The entire problem with healthcare is that the system is designed for maximum control and profit
No it's not. The entire problem is because of left wing programs medicare/medicaid have taken 120+million people out of the game.
The largest single insurance provider is the STATE. Which is not how a free market is suppose to operate. Medicare 4 all is created to do one thing. Kill off the competition completely.
Um... uh... gee... how did they do that except by exercising POWER AND CONTROL OVER THE FREAKING SYSTEM???
By electing people to REGULATE it.
Big bad insurance companies do not have the kind of power your making it out to be. The STATE is the alpha and Omega.
As Americans come to terms with their likely presidential candidates for the 2016 election cycle, the insurance industry is on track to outstrip the record $58.7 million it spent on federal parties and candidates during the 2012 season.
Comprised of health, life, property and auto insurance companies, agents and brokers, the industry is a major contributor to federal campaigns. In 2013, it spent more than $154 million on federal lobbying efforts, including on flood insurance, terrorism risk insurance, data security and various tenets of the 2010 Affordable Care Act.
On average, senators who don't support Bernie Sanders' single-payer plan received more money from insurance companies.
It's very difficult to track all the ways a company can donate to a political candidate. MapLight analysts sought to identify donations from companies, company employees, and relevant political action committees, but they may have missed some major contributions. "The money is more than likely grossly undercounted," says Paul Jorgensen, a political scientist who studies campaign finance at the University of Texas–Rio Grande Valley and is not involved with MapLight. "What it may not account for are the other committees that those sitting senators will be a part of that receive cash. The committee system in Congress is very complicated and the flow of money is very complicated. Just looking at the primary campaign committee is not sufficient for looking at an aggregate of campaign donations." Candidates may receive support from super political action committees, or super PACs, run by their party leadership, for example, which wouldn't show up in the data MapLight uses, which is drawn from the Center for Responsive Politics.

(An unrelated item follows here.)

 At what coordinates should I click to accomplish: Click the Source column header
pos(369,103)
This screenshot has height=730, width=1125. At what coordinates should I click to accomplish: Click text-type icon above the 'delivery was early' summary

originally posted by: dfnj2015
a reply to: carewemust
Obviously, the healthcare cartels and monopolies will need to be broken up.
I read some article where some $3000 procedure outside the United States cost the healthcare provider $65000 in the United States. This is making the Pentagon purchasing corruption of the 80s and 90s look like chump change.
When Universal Healthcare in the US is brought up... why automatically say NO, NO WAY, WE DONT WANT IT, NO MORE TAXES, ETC.. when everyone having healthcare is a GOOD thing?